Input material: Begin

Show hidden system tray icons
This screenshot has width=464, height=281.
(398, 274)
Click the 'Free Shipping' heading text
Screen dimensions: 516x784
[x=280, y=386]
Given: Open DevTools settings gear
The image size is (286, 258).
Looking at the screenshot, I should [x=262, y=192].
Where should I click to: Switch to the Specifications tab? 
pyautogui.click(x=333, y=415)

Input material: End
Input material: Begin

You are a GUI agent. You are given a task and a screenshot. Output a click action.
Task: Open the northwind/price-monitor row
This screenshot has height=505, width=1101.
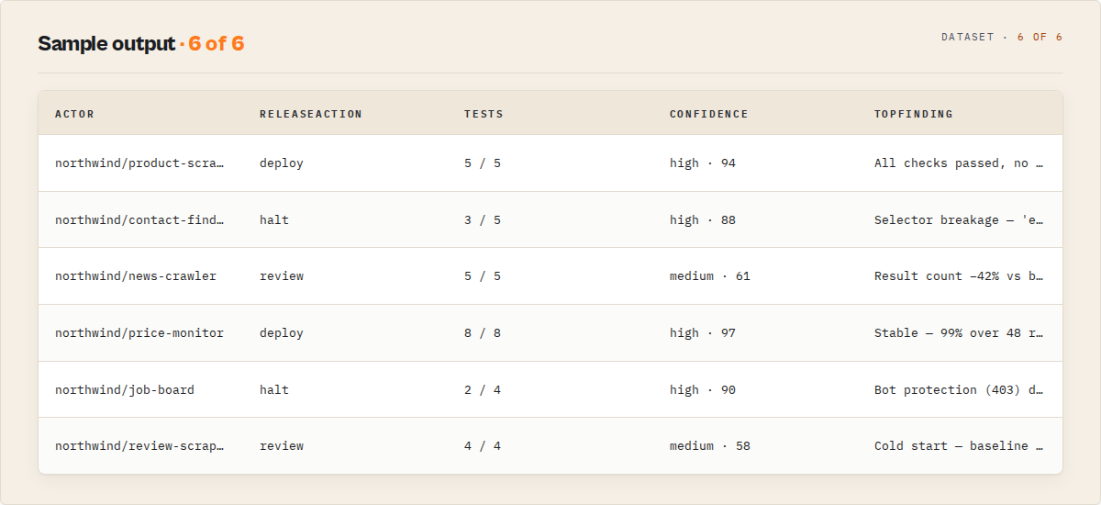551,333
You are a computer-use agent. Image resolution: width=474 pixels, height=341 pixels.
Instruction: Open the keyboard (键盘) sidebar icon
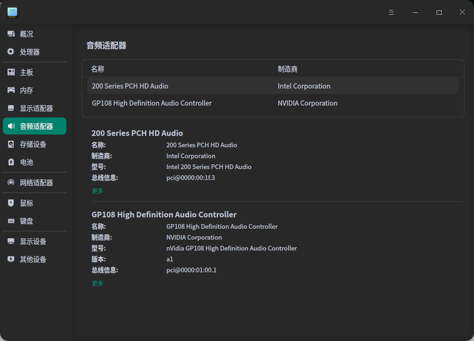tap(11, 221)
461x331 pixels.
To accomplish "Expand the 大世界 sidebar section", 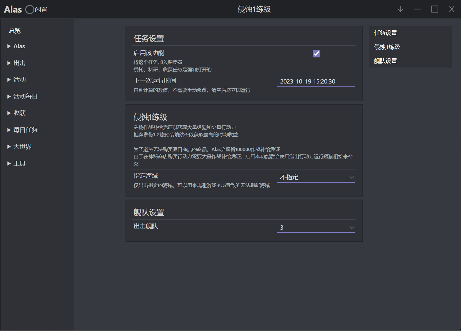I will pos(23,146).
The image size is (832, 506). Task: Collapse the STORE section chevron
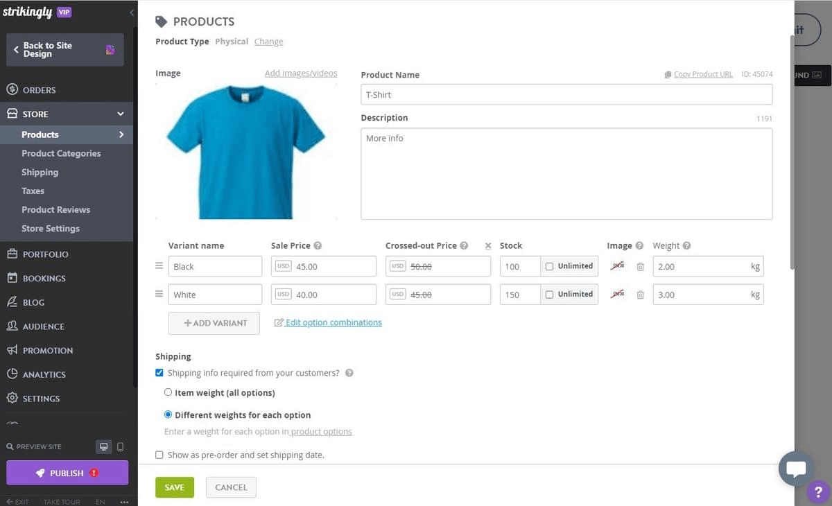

Input material: End

**What to do**
Say how many lines of the preceding data include the word "pixels". The number is the whole answer.

**Answer to the exercise**
2